* **What to produce**
Retype the records below exactly as they appear, but leave out any pictures.

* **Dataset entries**
┄┄┄┄┄┄┄┄┄┄┄┄┄┄┄┄┄┄┄┄
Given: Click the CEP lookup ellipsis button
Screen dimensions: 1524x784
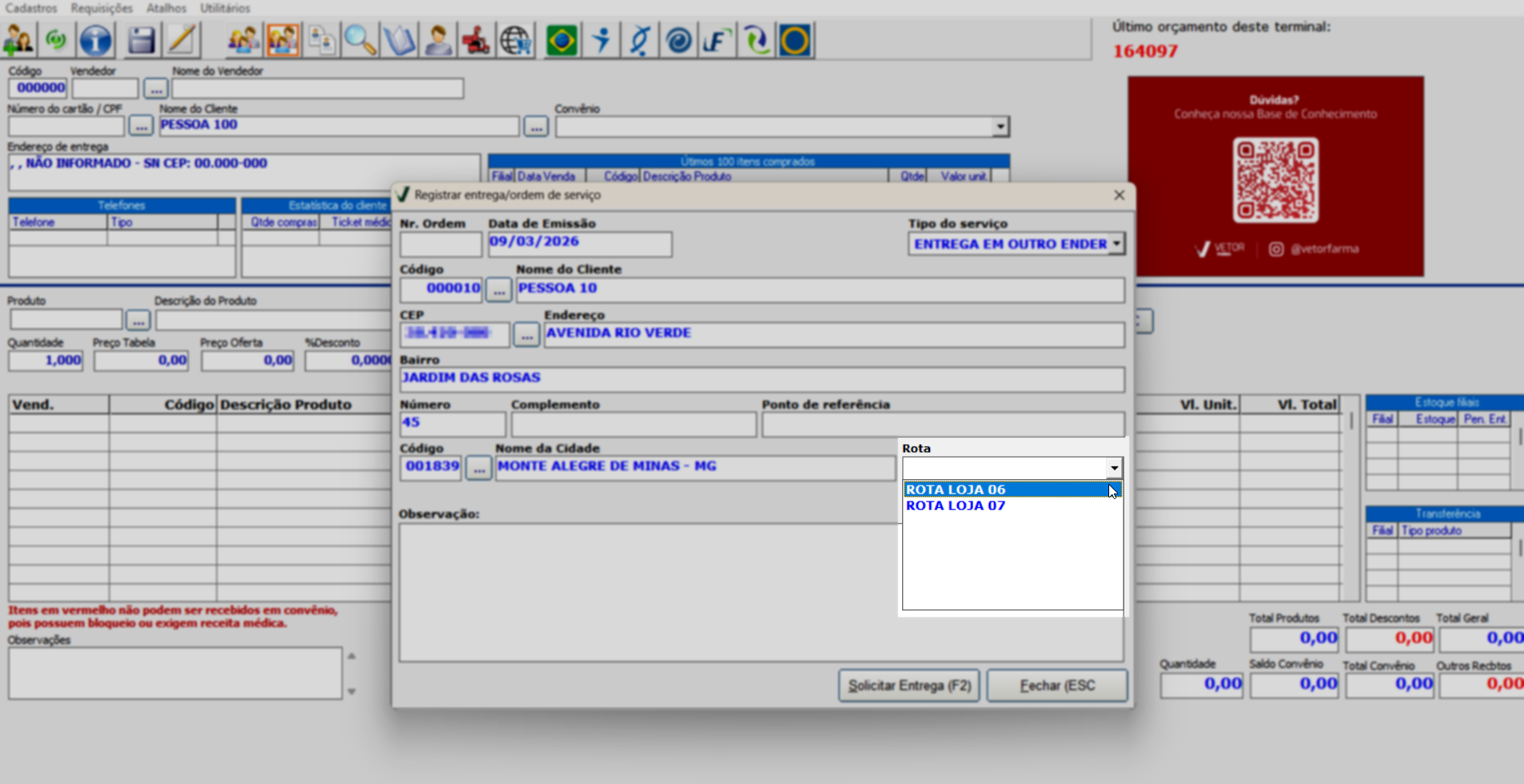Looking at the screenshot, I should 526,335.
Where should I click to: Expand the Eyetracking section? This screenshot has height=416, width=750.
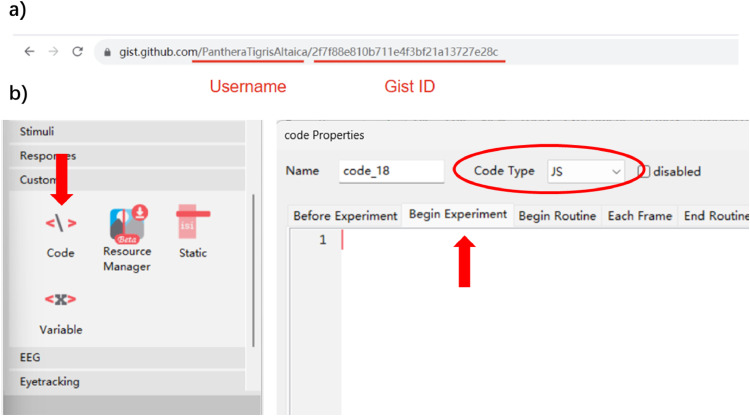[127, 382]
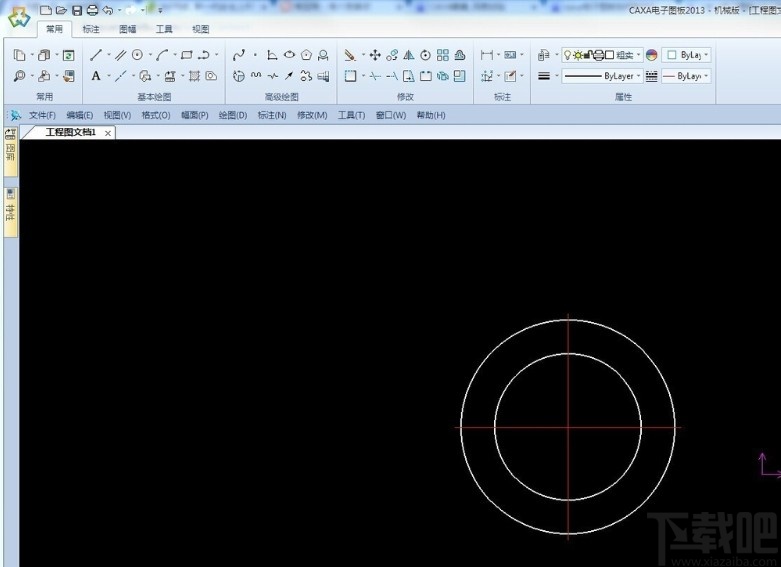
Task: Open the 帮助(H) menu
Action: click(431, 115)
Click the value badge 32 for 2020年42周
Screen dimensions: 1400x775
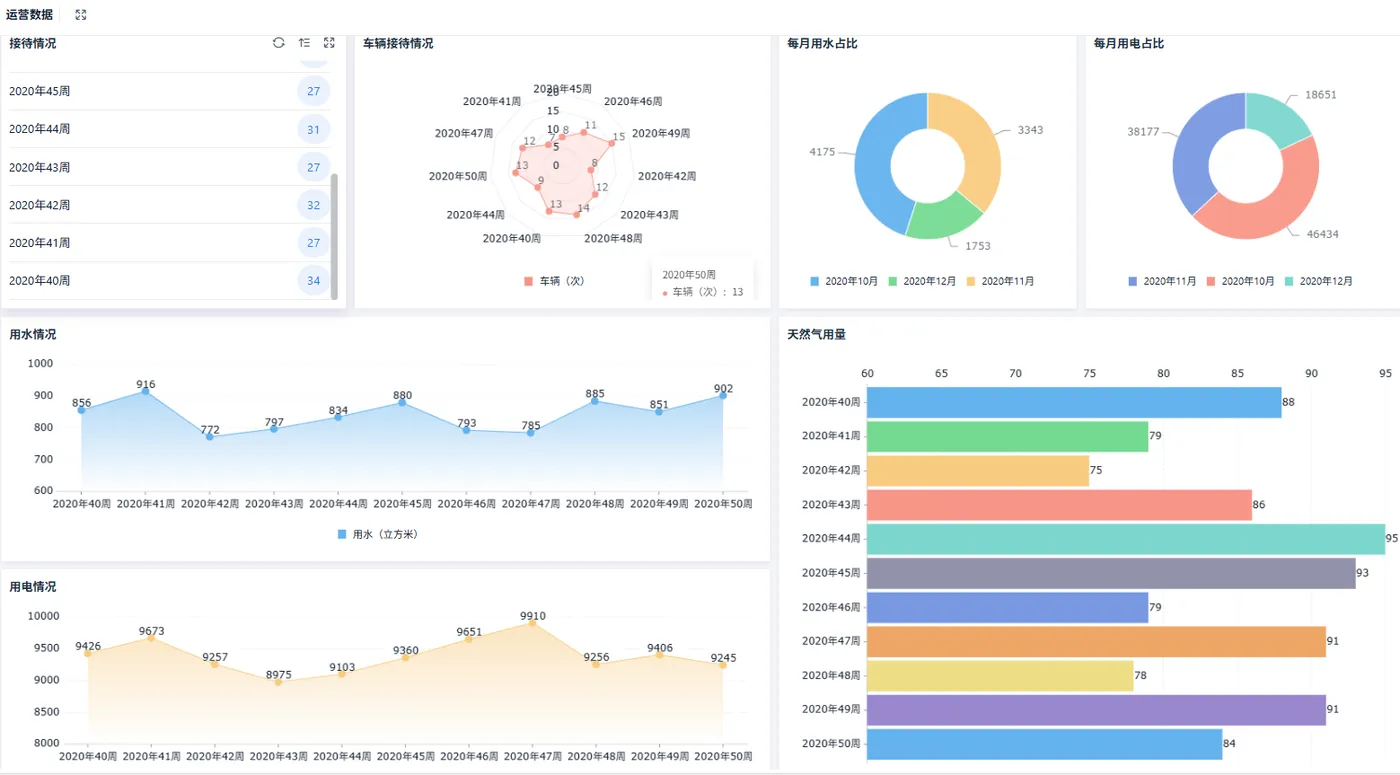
┄┄┄┄┄┄┄┄┄┄┄┄┄┄┄┄┄┄┄┄
* **Solution to this exercise**
Given: Click the CEP lookup ellipsis button
Screen dimensions: 1524x784
Looking at the screenshot, I should 526,335.
Where should I click to: Expand the Eyetracking section? This screenshot has height=416, width=750.
[127, 382]
Task: Open the 帮助(H) menu
Action: click(431, 115)
Click the value badge 32 for 2020年42周
Screen dimensions: 1400x775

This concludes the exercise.